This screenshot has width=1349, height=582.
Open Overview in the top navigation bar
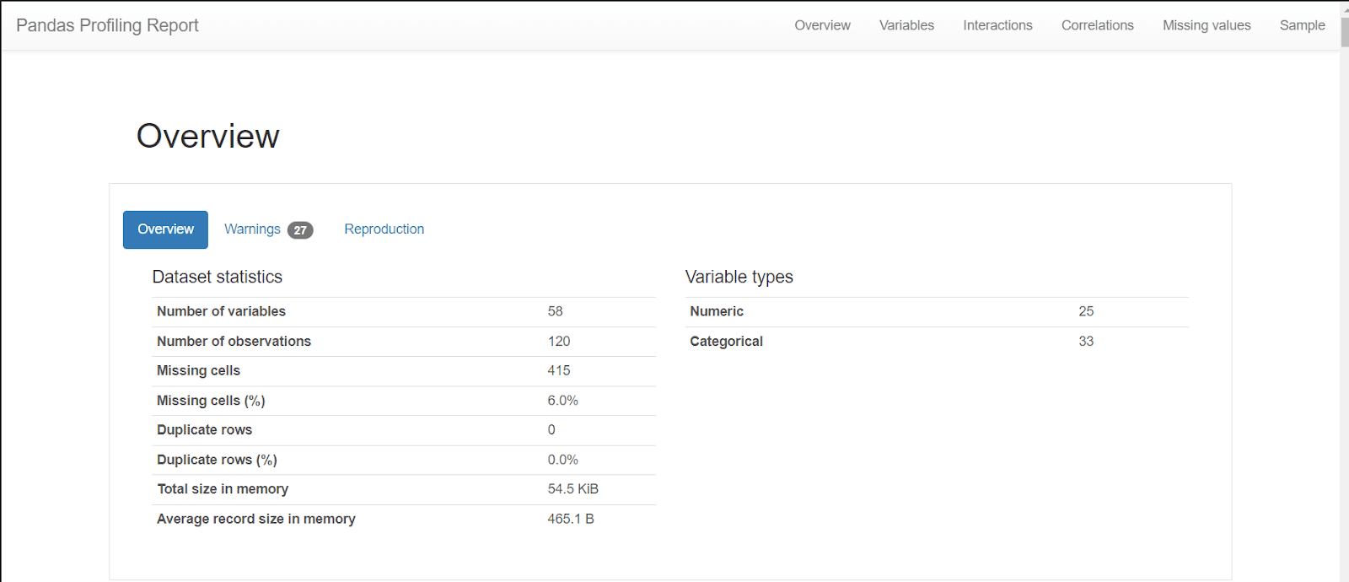tap(822, 25)
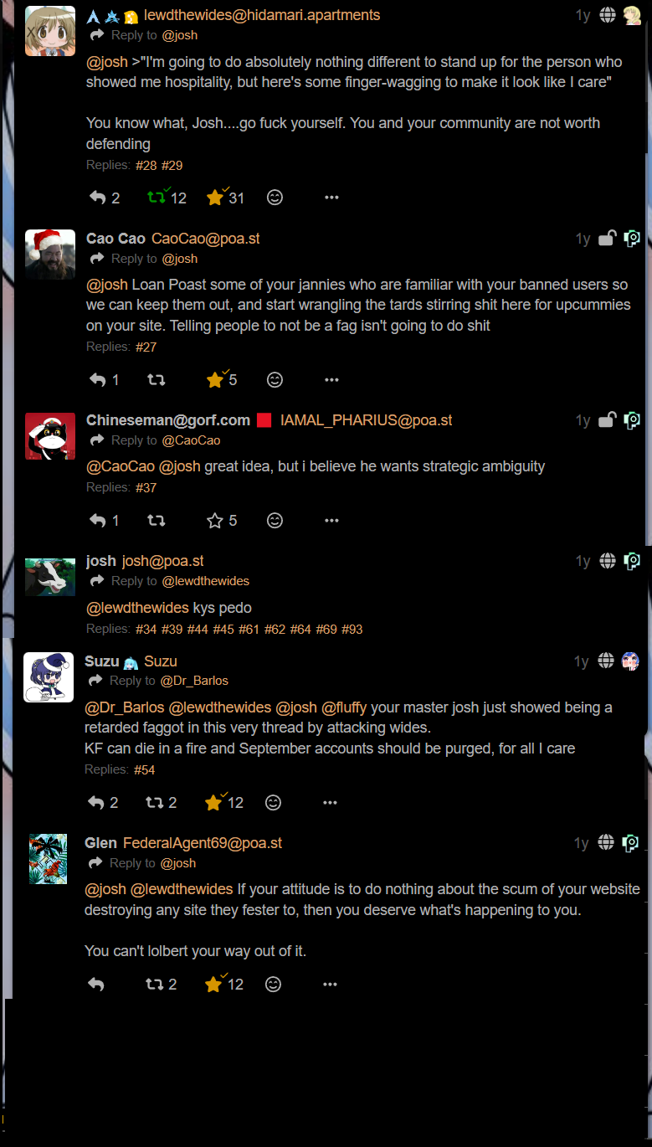Open more options menu on lewdthewides' post
The height and width of the screenshot is (1147, 652).
click(331, 198)
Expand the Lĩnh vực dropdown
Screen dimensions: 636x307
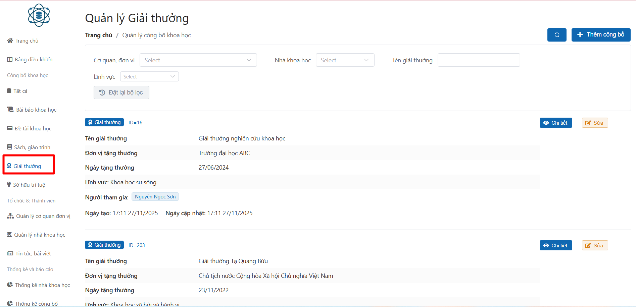(x=149, y=77)
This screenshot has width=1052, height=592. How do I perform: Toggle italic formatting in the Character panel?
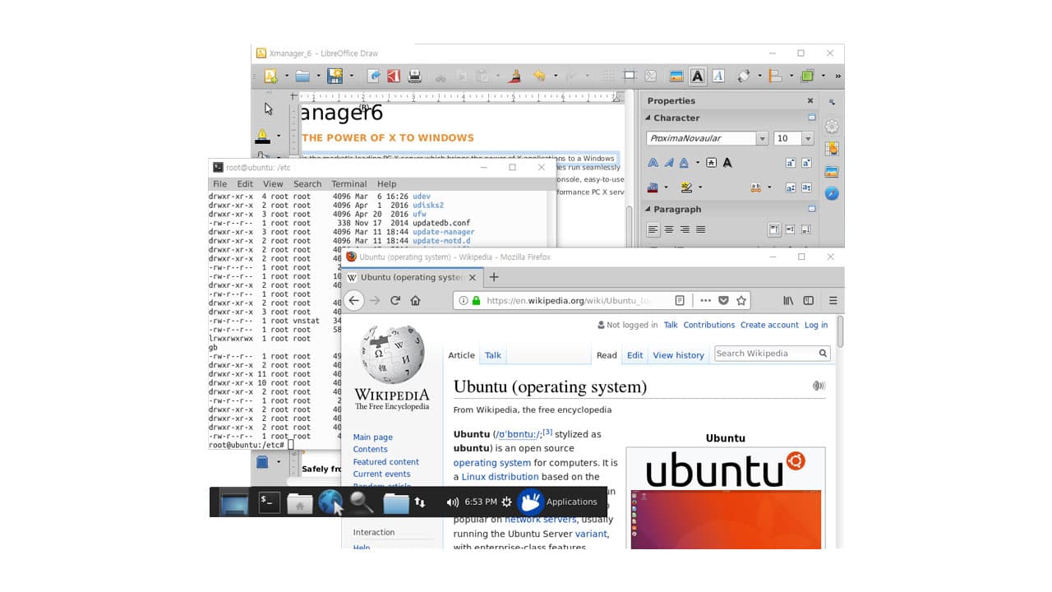pyautogui.click(x=668, y=162)

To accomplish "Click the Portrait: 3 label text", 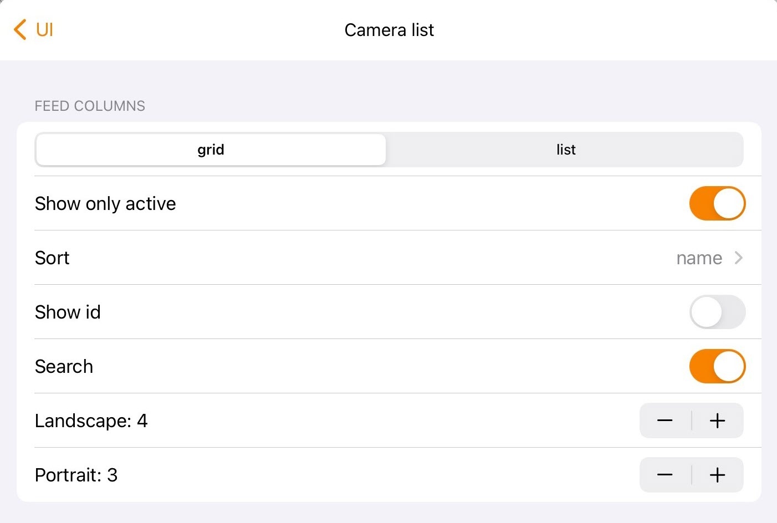I will pos(76,475).
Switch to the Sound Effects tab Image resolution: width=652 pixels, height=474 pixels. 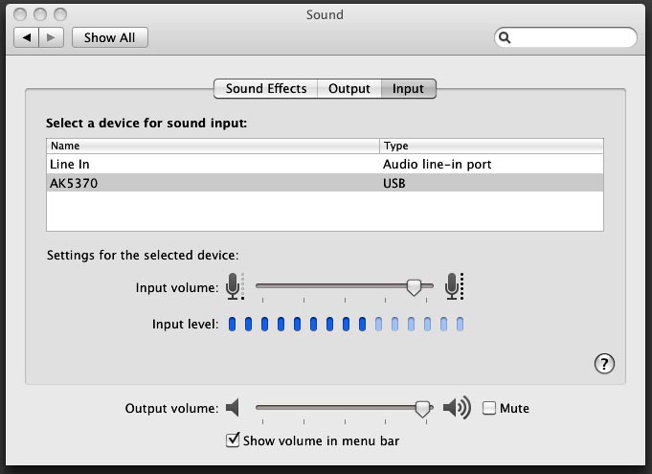[265, 89]
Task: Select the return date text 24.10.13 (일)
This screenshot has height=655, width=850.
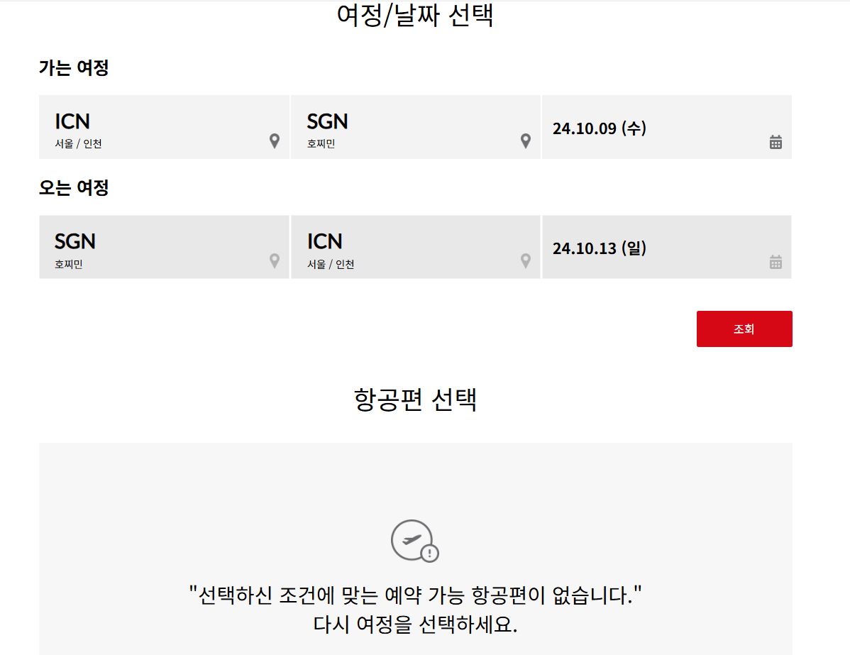Action: (x=600, y=248)
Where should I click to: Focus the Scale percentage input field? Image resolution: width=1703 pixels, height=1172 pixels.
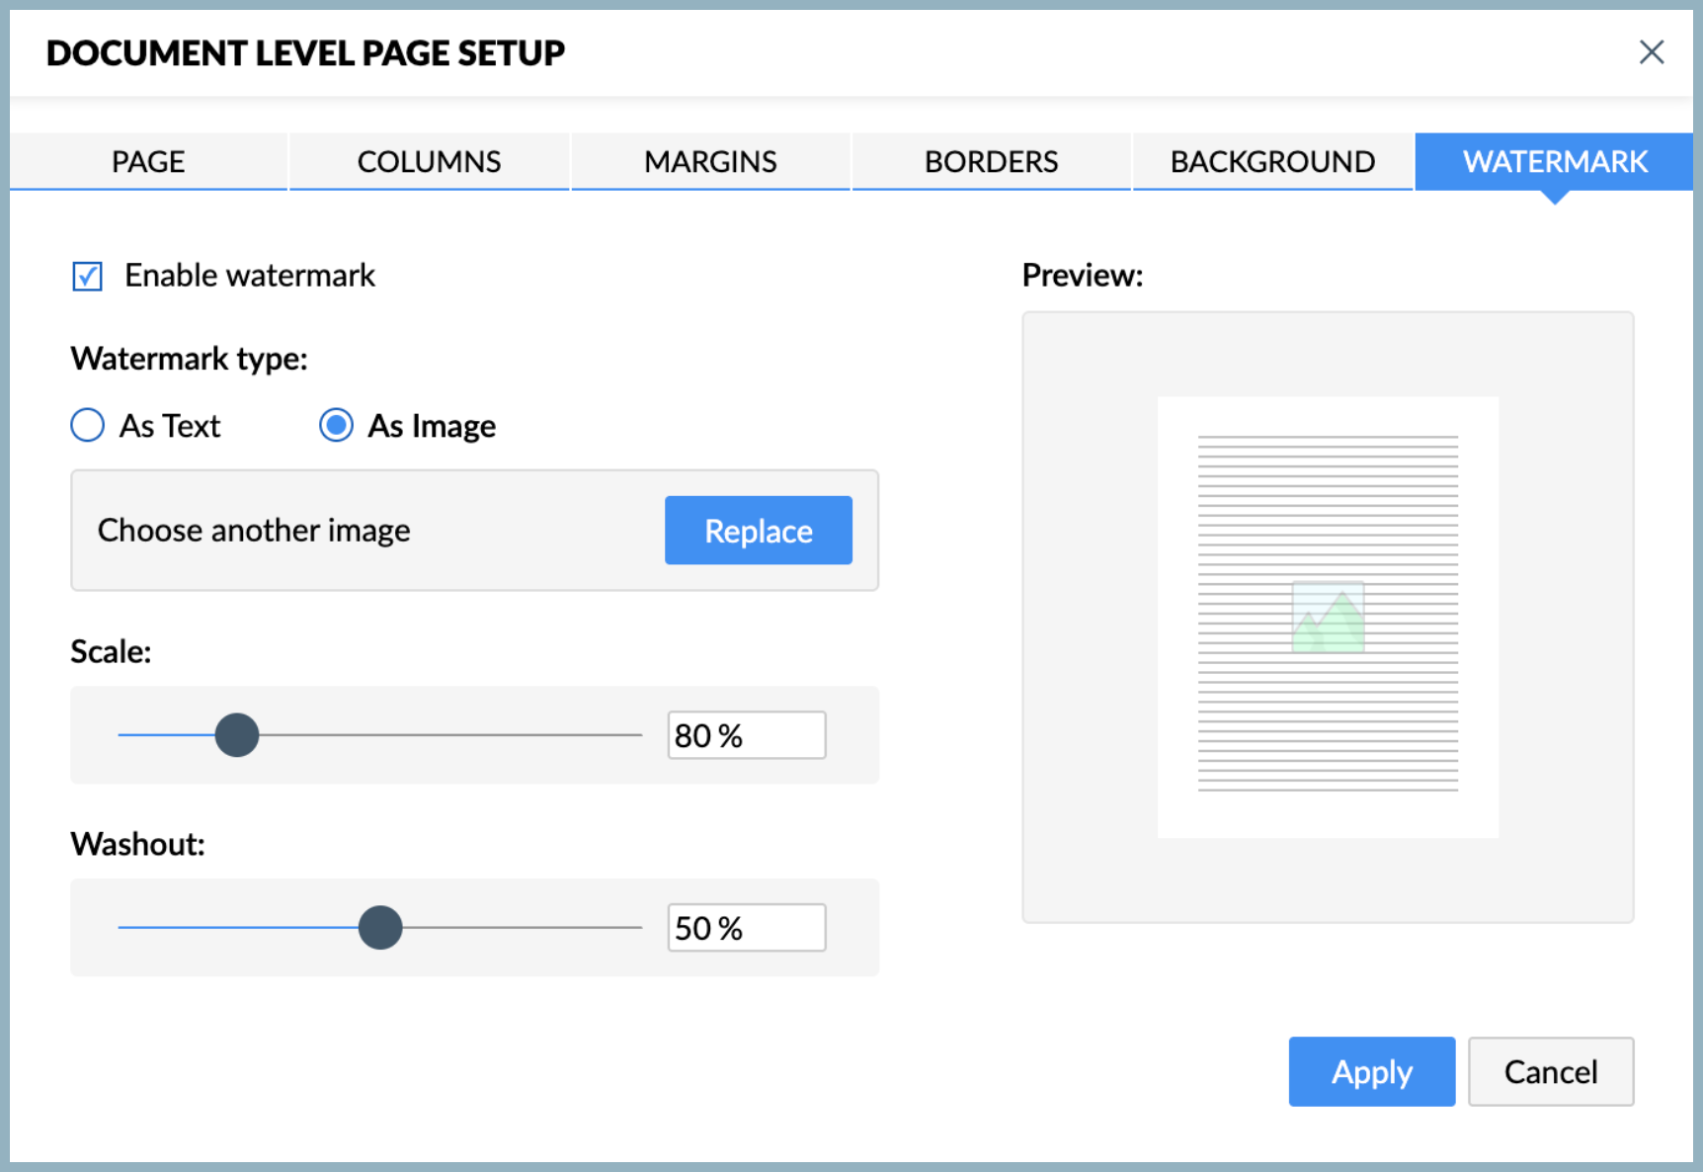pyautogui.click(x=746, y=735)
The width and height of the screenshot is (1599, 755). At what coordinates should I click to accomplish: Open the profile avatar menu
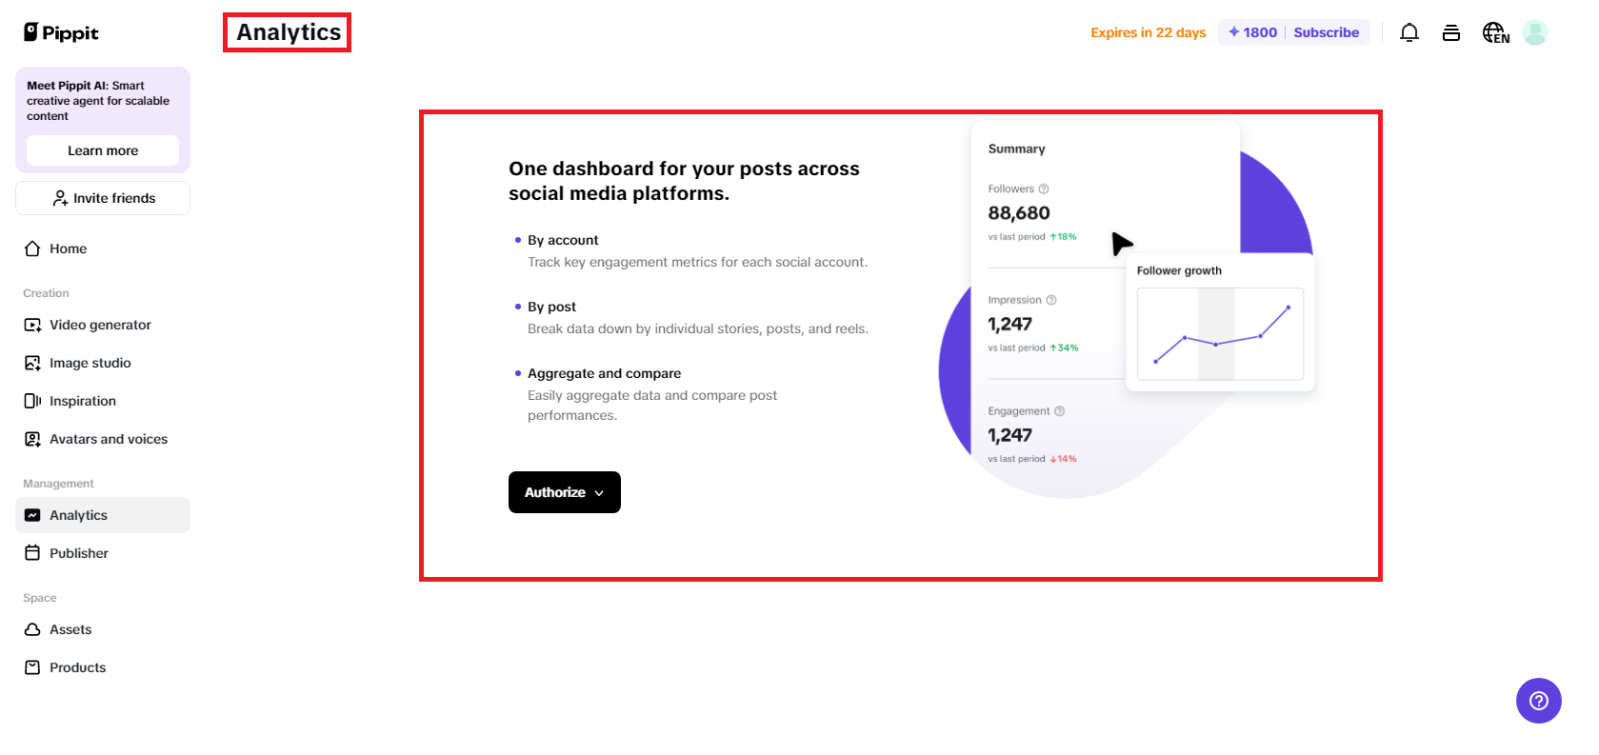coord(1534,31)
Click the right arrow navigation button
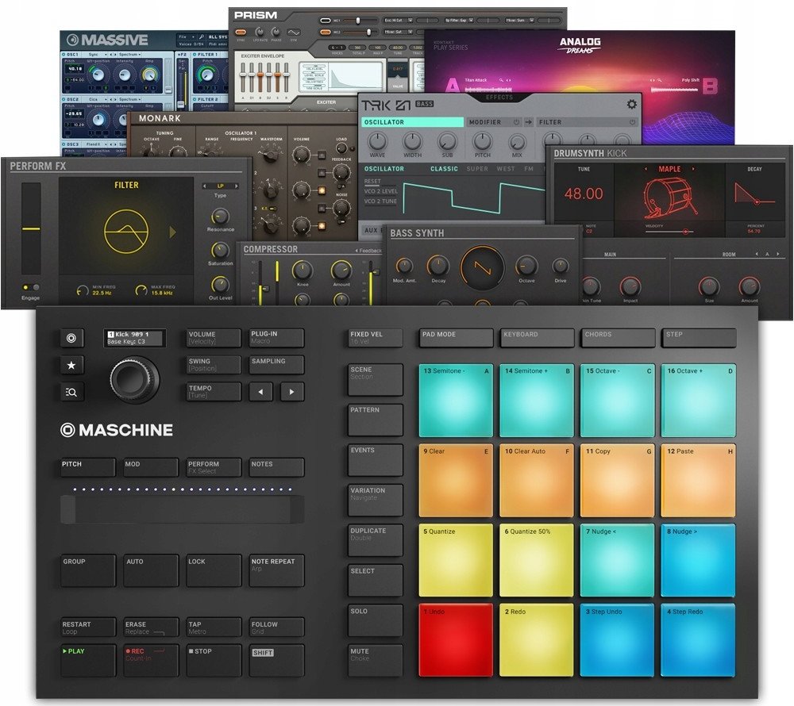 click(x=291, y=391)
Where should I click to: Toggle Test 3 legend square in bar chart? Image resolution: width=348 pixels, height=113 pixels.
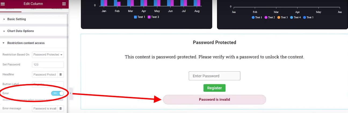click(149, 17)
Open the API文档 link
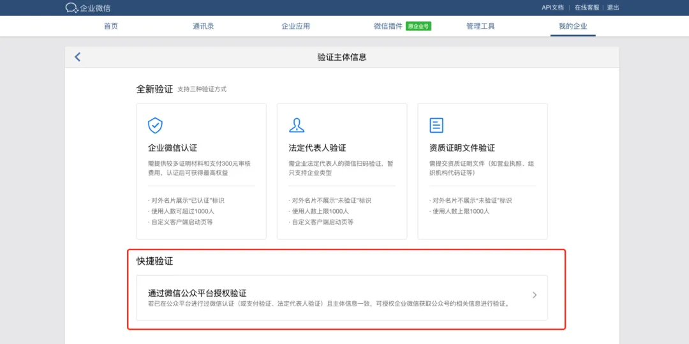This screenshot has height=344, width=689. pos(552,8)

Work to complete:
What you set down should be exactly the lines from the line containing "Click the right arrow navigation button" to the last line of the entries above, both included, with no pictures.

Completed task:
Click the right arrow navigation button
 click(x=291, y=391)
Where should I click to: Toggle Test 3 legend square in bar chart? Image resolution: width=348 pixels, height=113 pixels.
click(149, 17)
Open the API文档 link
This screenshot has height=344, width=689. pos(552,8)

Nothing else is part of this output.